The company posted earnings per diluted share of $2.50 per share on revenues of $1.4 billion for the quarter, according to Knight-Swift’s most recent financial statements.
Given that Knight and Swift had been operating as two separate, competing entities until Sept. 8, 2017, year-over-year income and revenue comparisons would not be meaningful, but Knight-Swift noted the fourth quarter EPS figures included an income tax benefit of $364.2 million from recent tax reform legislation enacted in the United States. Passed in December, the Tax Cuts and Jobs Act cuts the effective federal tax rate for U.S. corporations from 35 percent to 21 percent.
For the full year, Knight-Swift reported net earnings of $484.3 million ($4.34 per share) on $2.4 billion in revenues.
“Our results for our first full quarter after the merger were encouraging, reflecting favorable market developments in freight demand as well as our early progress on synergies, sharing best practices between our brands and cost control,” said Dave Jackson, chief executive officer of Knight-Swift. “While the teamwork we are witnessing and the opportunities ahead of us give us confidence, we continue to face perhaps the most difficult driver environment we have seen, and we expect these conditions will persist. Sourcing and retaining drivers remains a top priority across our fleets.
“Our synergy efforts are in full swing, reflecting a high degree of collaboration and dialog across the Knight and Swift platforms,” he added. “We expect to achieve our synergy goals based on our progress to date and the opportunities we have identified across the enterprise. We are leveraging each brand’s strengths and partnering on opportunities for improvement.

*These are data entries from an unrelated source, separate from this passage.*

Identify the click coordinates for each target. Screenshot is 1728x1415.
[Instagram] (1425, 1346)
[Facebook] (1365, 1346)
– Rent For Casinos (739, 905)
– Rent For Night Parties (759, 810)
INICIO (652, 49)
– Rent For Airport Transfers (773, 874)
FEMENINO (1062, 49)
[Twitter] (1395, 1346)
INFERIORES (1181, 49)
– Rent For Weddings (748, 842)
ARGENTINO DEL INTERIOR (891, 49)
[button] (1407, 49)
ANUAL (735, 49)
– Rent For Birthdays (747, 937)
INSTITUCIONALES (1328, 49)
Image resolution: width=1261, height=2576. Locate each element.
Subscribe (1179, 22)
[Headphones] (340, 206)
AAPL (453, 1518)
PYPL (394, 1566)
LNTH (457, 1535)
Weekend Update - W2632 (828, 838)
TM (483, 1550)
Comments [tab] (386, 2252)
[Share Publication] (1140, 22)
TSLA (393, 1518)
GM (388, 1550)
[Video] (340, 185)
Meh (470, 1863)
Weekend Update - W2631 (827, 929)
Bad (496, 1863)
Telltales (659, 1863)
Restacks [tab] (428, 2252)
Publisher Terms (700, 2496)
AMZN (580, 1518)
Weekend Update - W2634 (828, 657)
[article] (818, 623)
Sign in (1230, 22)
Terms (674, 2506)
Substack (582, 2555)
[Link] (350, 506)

“The freight environment continued to strengthen in the fourth quarter and showed more staying power than is typical into late December and January. We believe we have begun experiencing the impact of the Electronic Logging Device (ELD) mandate in December, as seen through increased freight tenders as well as tightness in third party carrier capacity. We continue to focus on improving yield to support driver wages and improved profitability.”